Word and item position data
╭──
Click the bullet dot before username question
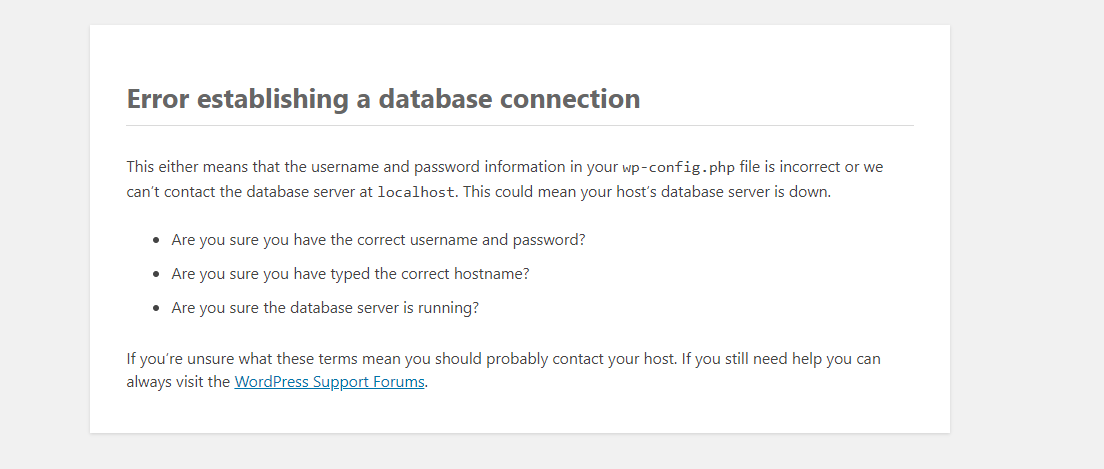 point(156,240)
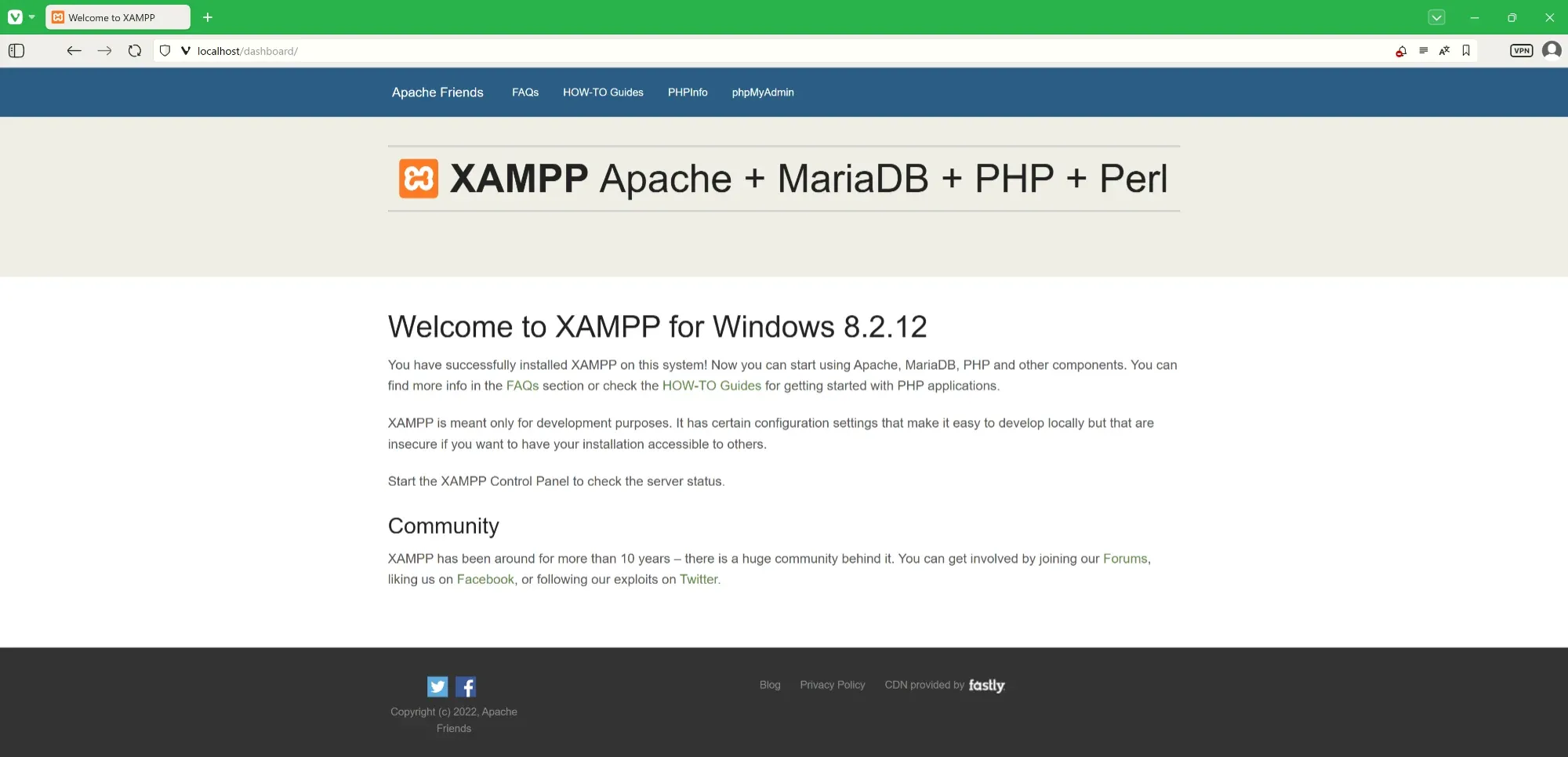Open a new tab with plus button
The image size is (1568, 757).
tap(208, 17)

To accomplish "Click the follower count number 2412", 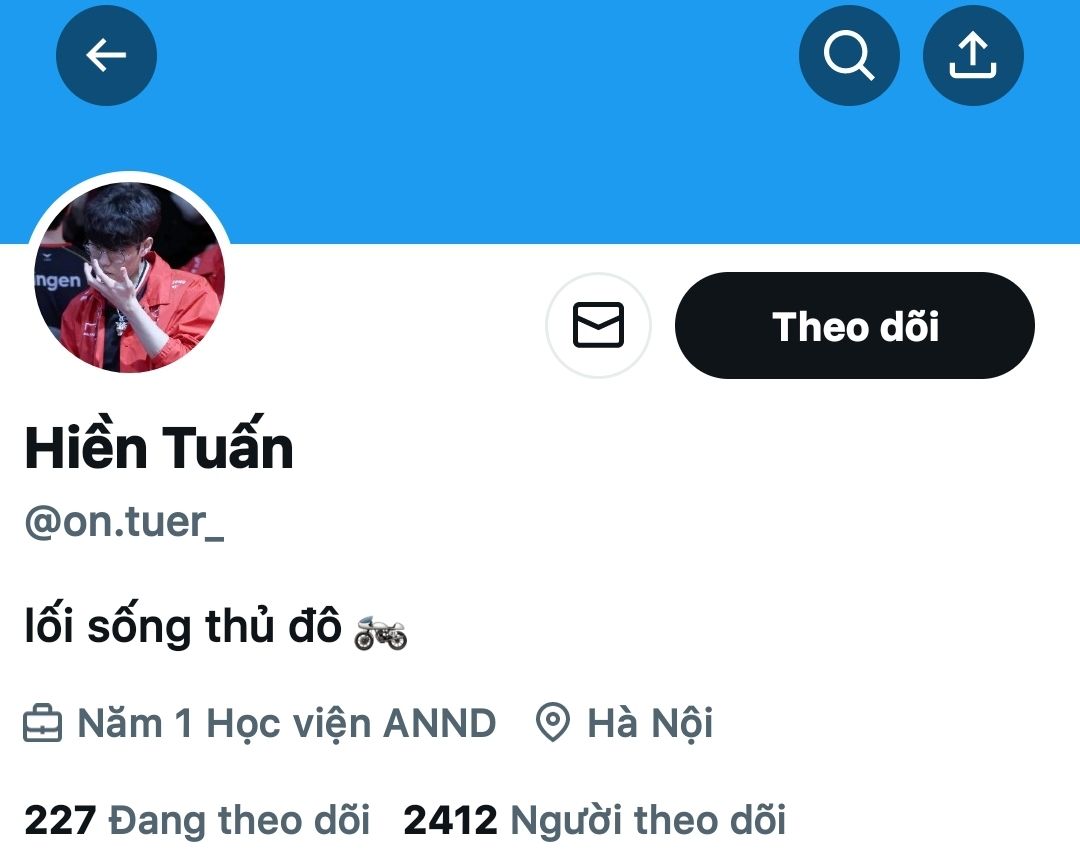I will (x=450, y=820).
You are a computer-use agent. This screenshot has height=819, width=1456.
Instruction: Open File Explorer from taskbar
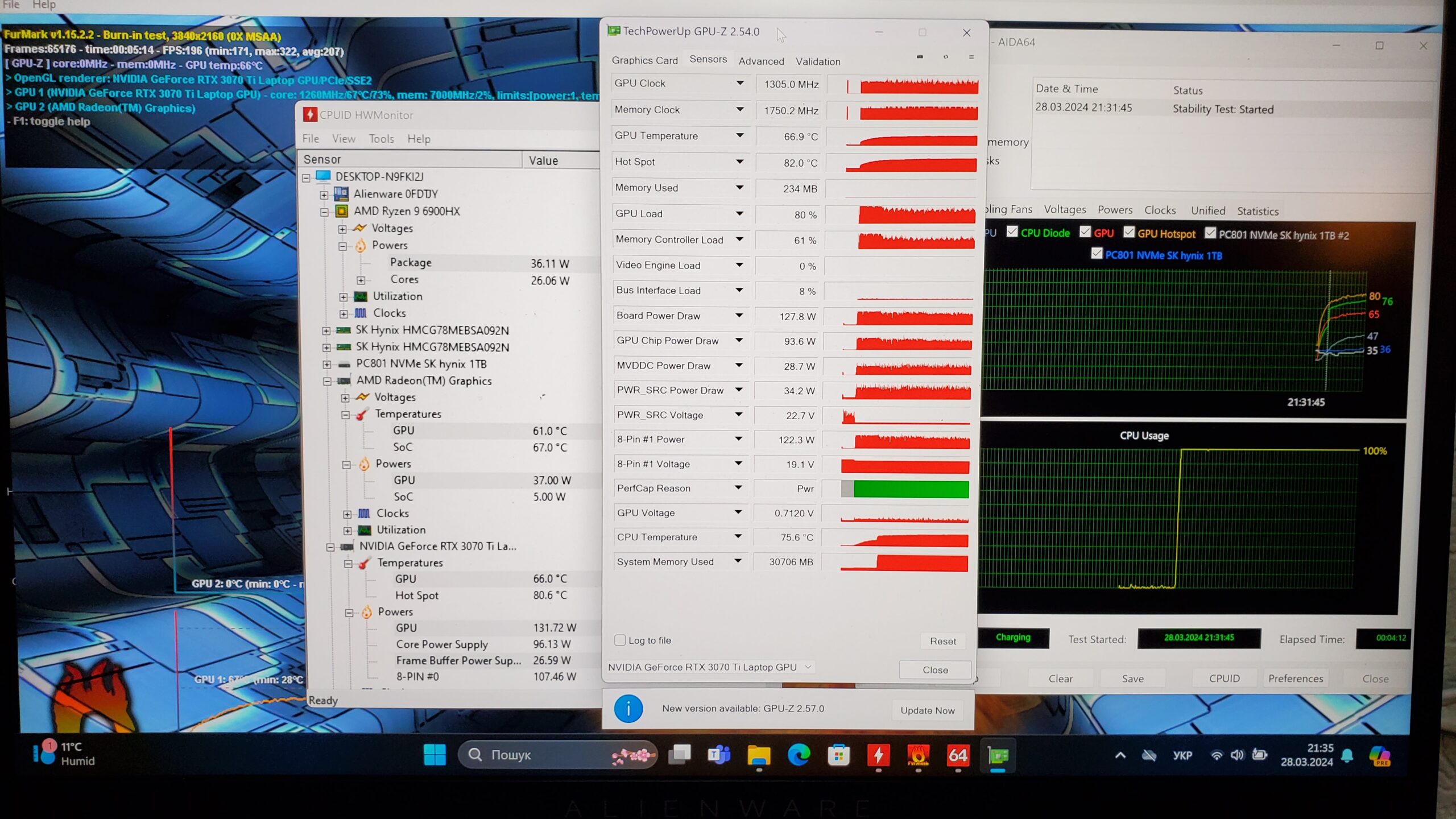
╰──
(What you have to do):
Rewrite the listing from the line with "You are a computer-use" through the end, substituting "Start menu" for "taskbar" and leaving everything else unchanged. Leave the pictures out of your answer.

(Task response):
You are a computer-use agent. This screenshot has height=819, width=1456.
Instruction: Open File Explorer from Start menu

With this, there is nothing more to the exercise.